▸ Written task
In the records between the lines containing "Given: Enable 'Antworten" and "Click the squinting laugh reaction showing 86", inclusive, replace "checkbox" with "option". Reproduce only those lines with no other change, and leave out the pictures.

▸ Extracted records
══════

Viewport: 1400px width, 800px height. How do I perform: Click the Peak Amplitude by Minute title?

══════

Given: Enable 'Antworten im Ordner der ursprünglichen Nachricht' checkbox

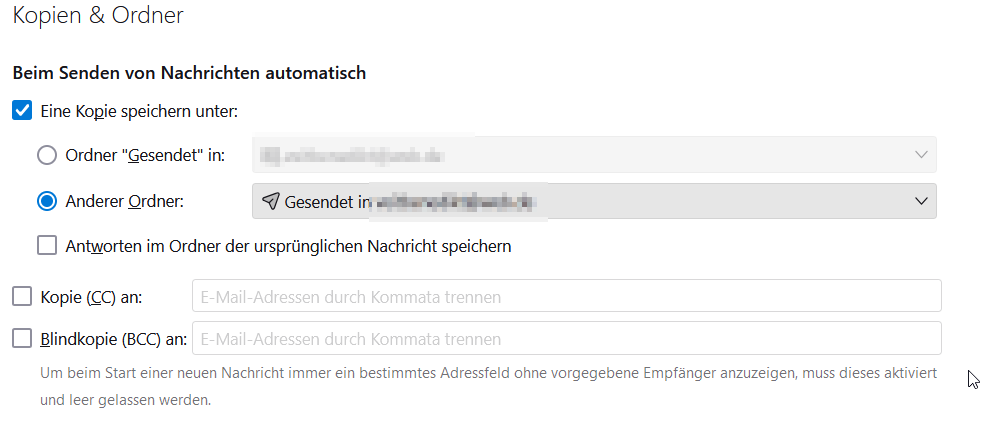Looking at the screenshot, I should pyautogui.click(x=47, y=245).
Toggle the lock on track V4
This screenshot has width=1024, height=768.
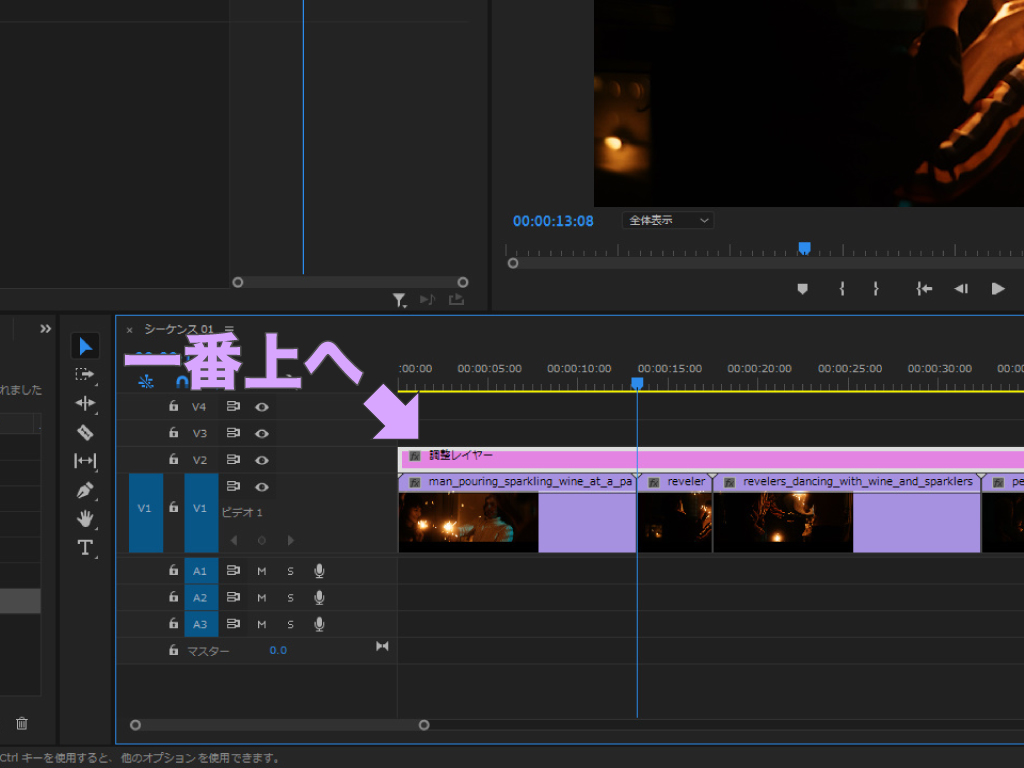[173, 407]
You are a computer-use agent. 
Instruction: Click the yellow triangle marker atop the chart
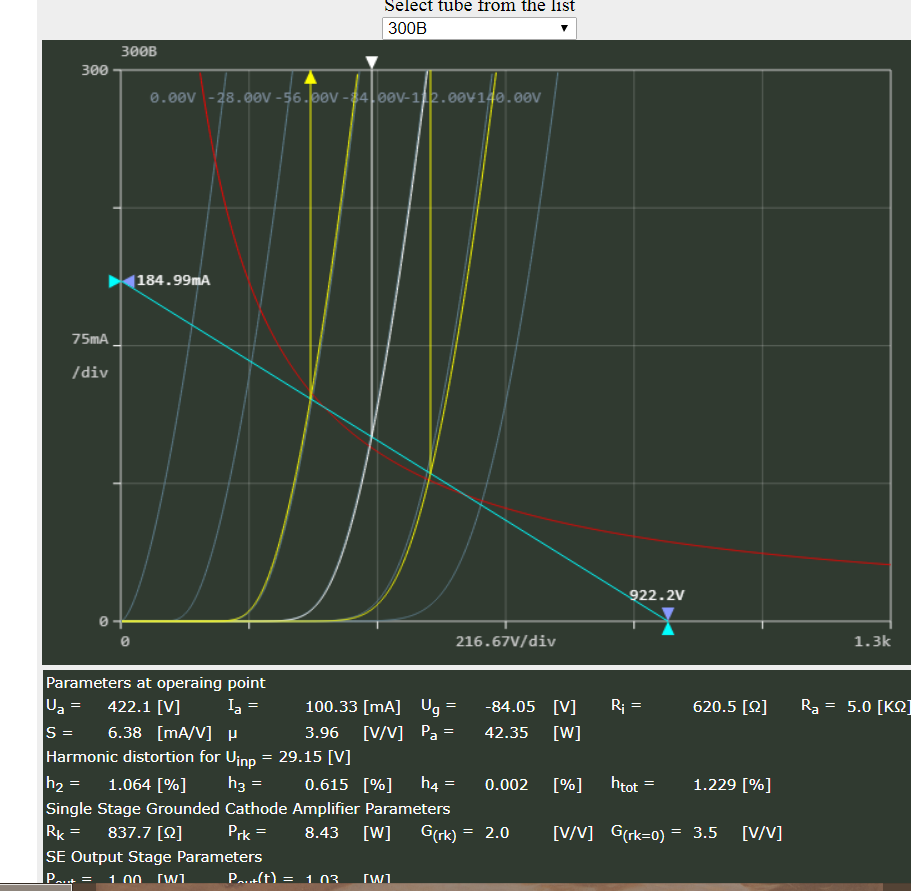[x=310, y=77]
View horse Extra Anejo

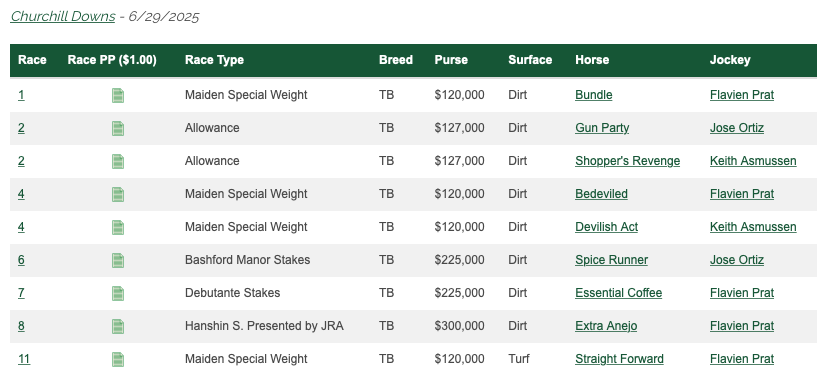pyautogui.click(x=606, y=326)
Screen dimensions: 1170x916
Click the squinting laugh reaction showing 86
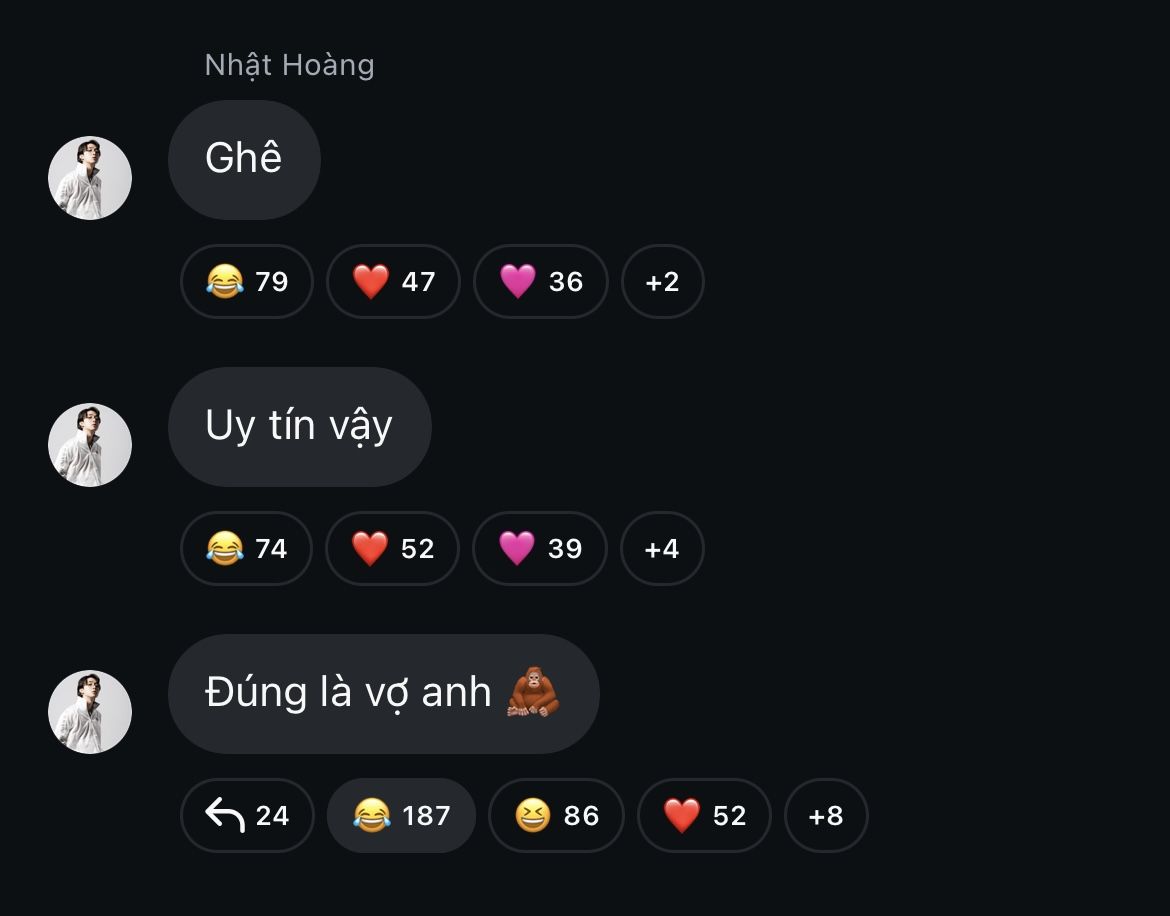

══════

▸ Correct response
Given: Enable 'Antworten im Ordner der ursprünglichen Nachricht' option

Looking at the screenshot, I should pyautogui.click(x=47, y=245).
Toggle the lock on track V4
This screenshot has width=1024, height=768.
[173, 407]
You are a computer-use agent. 
Instruction: Click the yellow triangle marker atop the chart
[x=310, y=77]
View horse Extra Anejo

pyautogui.click(x=606, y=326)
Screen dimensions: 1170x916
Click the squinting laugh reaction showing 86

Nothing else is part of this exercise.